◆ What the task requires: Retype the legal opinion passage below word for word, from its first sentence through its last.

◆ Text provided:
== == ==

In giving such opinion, we have relied on certificates of officers of the Company and of public officials with respect to the accuracy of the material factual matters contained in such certificates and we have assumed, without independent investigation, that all signatures on documents examined by us are genuine, all documents submitted to us as originals are authentic and complete, all documents submitted to us as certified or photostatic copies conform with the originals of such documents and all information submitted to us was accurate and complete. We have also assumed that the Notes will be offered and sold in compliance with applicable federal and state securities laws and in the manner described in the Prospectus and in accordance with the terms of the Underwriting Agreement. We have also assumed that the Base Indenture has been duly authorized, executed and delivered by the Trustee and represents a valid and legally binding obligation of the Trustee and the Supplemental Indenture has been or will be duly authorized, executed and delivered by the Trustee and will represent a valid and legally binding obligation of the Trustee. We have also assumed that the Base Indenture, the Second Supplemental Indenture and the Notes have been or will be duly authorized, executed and delivered by the Company.

== == ==

◆ Recorded information:
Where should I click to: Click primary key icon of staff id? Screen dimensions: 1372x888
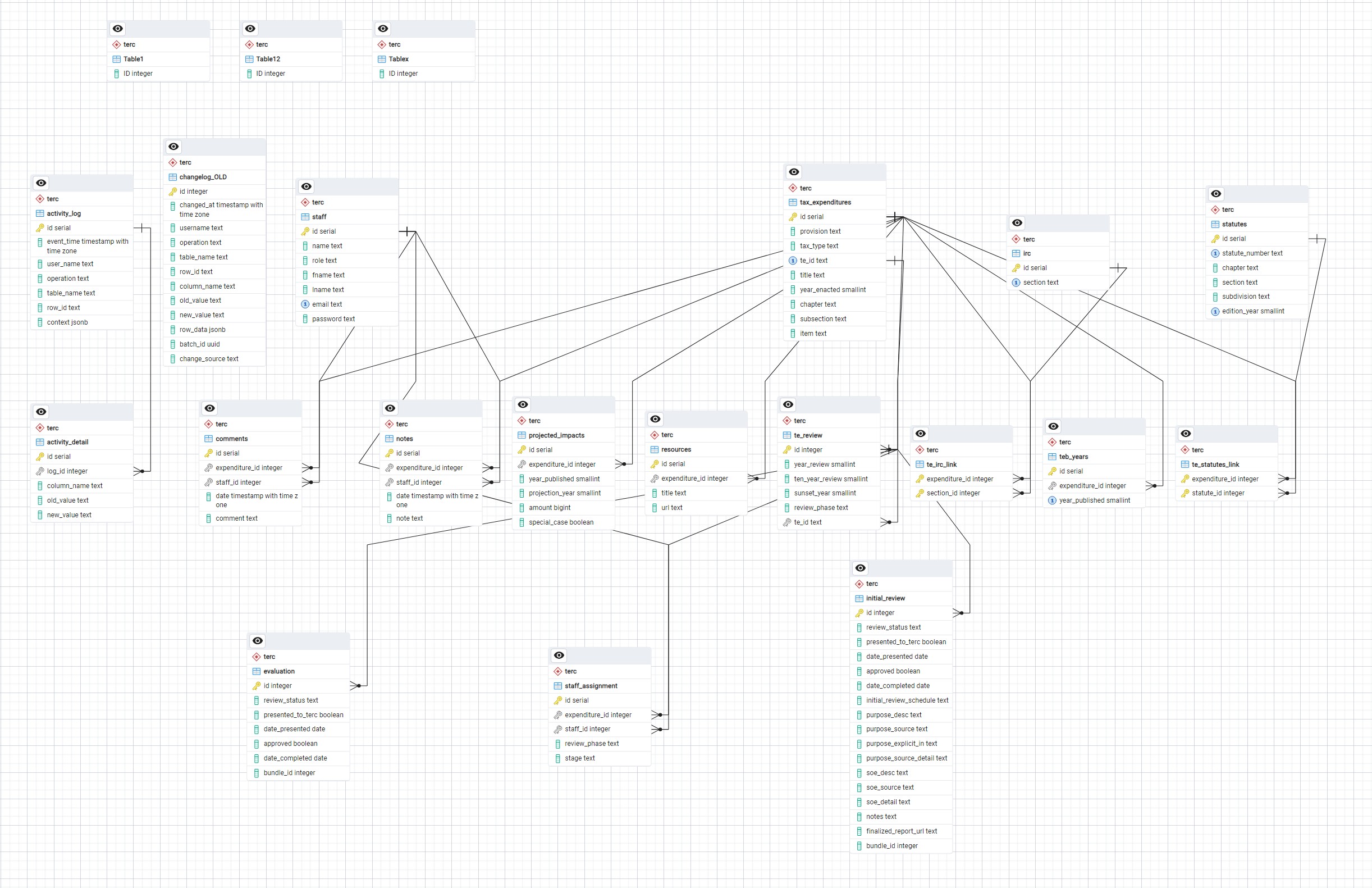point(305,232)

== == ==

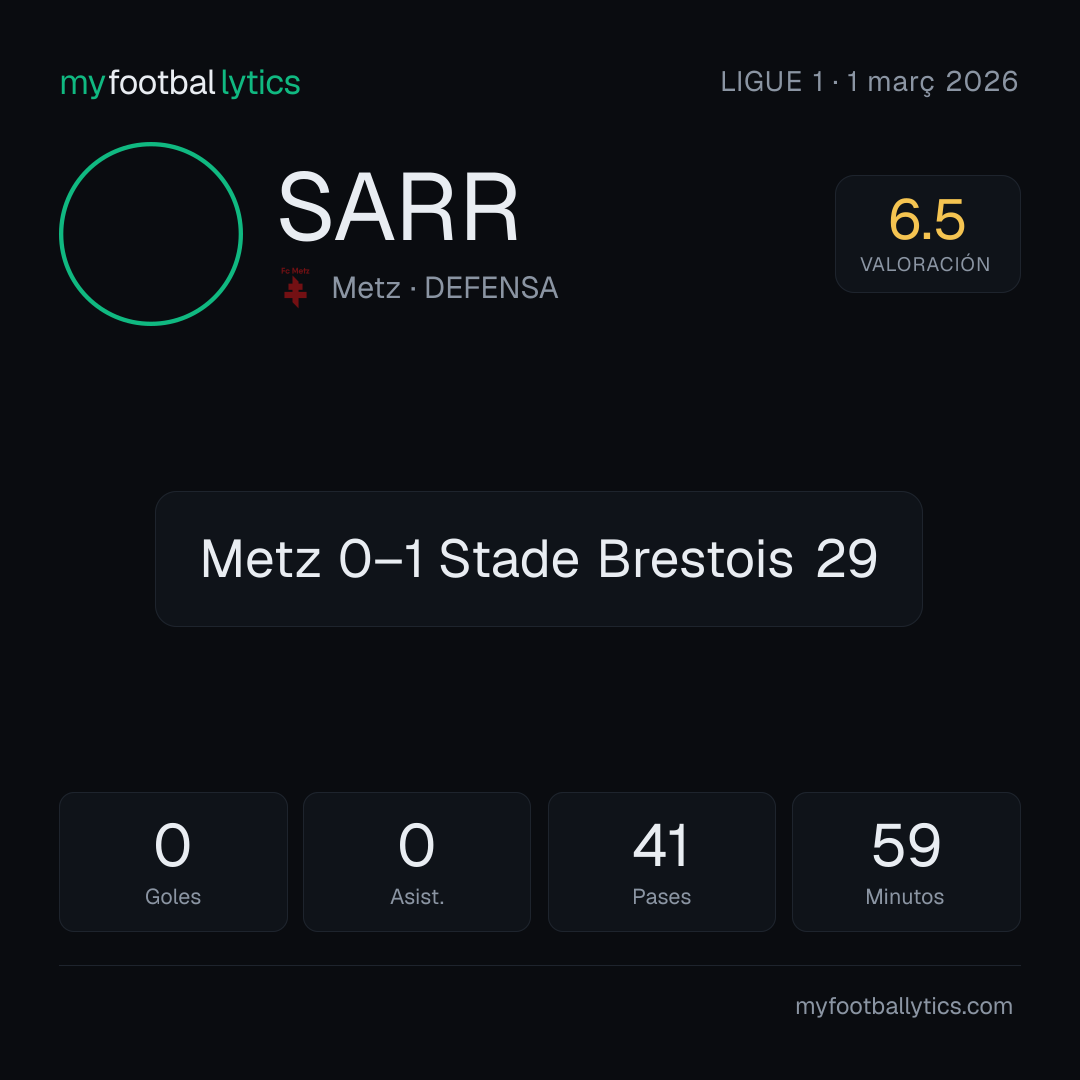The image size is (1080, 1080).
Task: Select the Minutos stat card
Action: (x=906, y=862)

== == ==

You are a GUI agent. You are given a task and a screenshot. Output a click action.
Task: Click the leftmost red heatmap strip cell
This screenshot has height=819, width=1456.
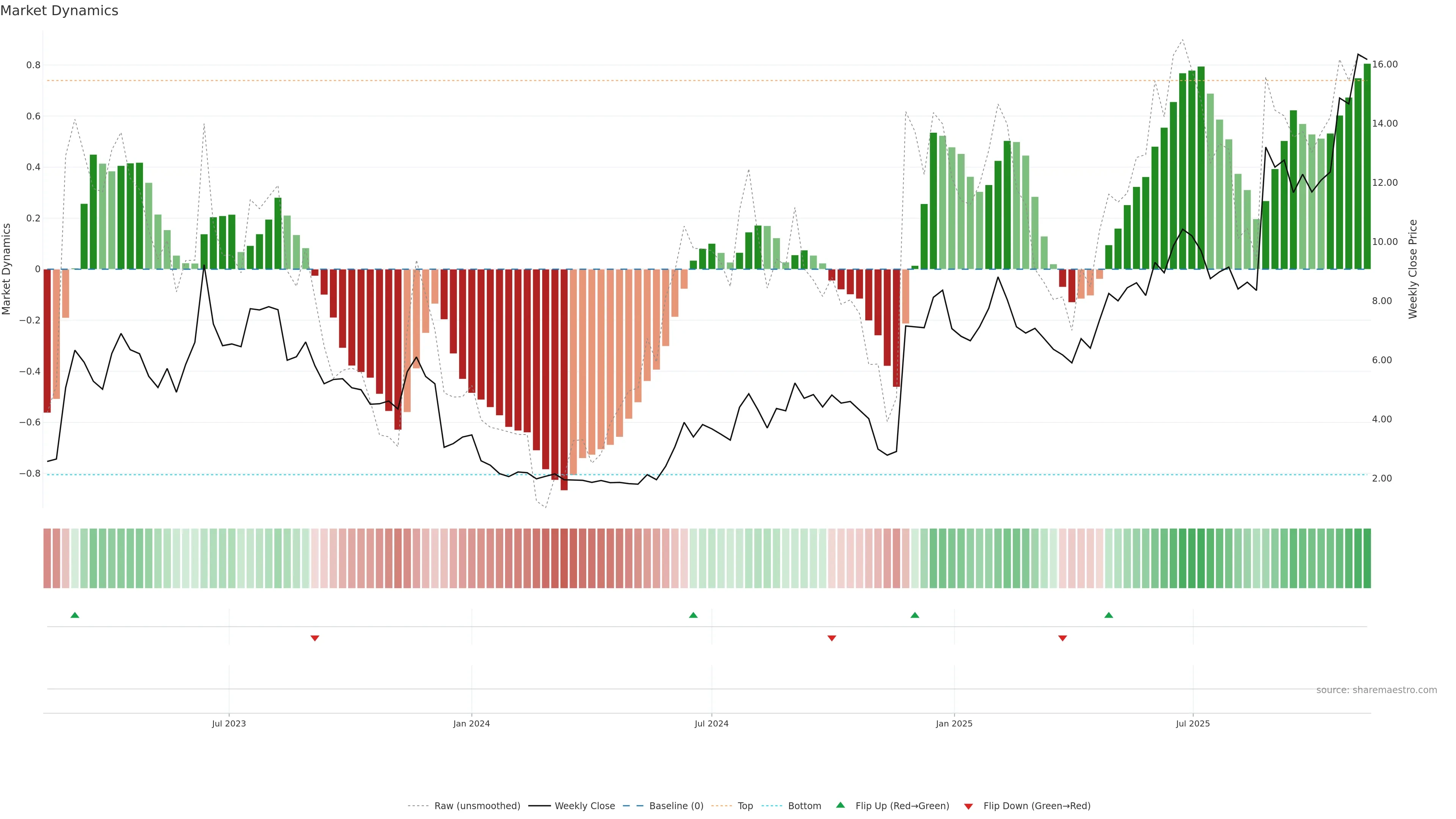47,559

== == ==

◆ The response:
In giving such opinion, we have relied on certificates of officers of the Company and of public officials with respect to the accuracy of the material factual matters contained in such certificates and we have assumed, without independent investigation, that all signatures on documents examined by us are genuine, all documents submitted to us as originals are authentic and complete, all documents submitted to us as certified or photostatic copies conform with the originals of such documents and all information submitted to us was accurate and complete. We have also assumed that the Notes will be offered and sold in compliance with applicable federal and state securities laws and in the manner described in the Prospectus and in accordance with the terms of the Underwriting Agreement. We have also assumed that the Base Indenture has been duly authorized, executed and delivered by the Trustee and represents a valid and legally binding obligation of the Trustee and the Supplemental Indenture has been or will be duly authorized, executed and delivered by the Trustee and will represent a valid and legally binding obligation of the Trustee. We have also assumed that the Base Indenture, the Second Supplemental Indenture and the Notes have been or will be duly authorized, executed and delivered by the Company.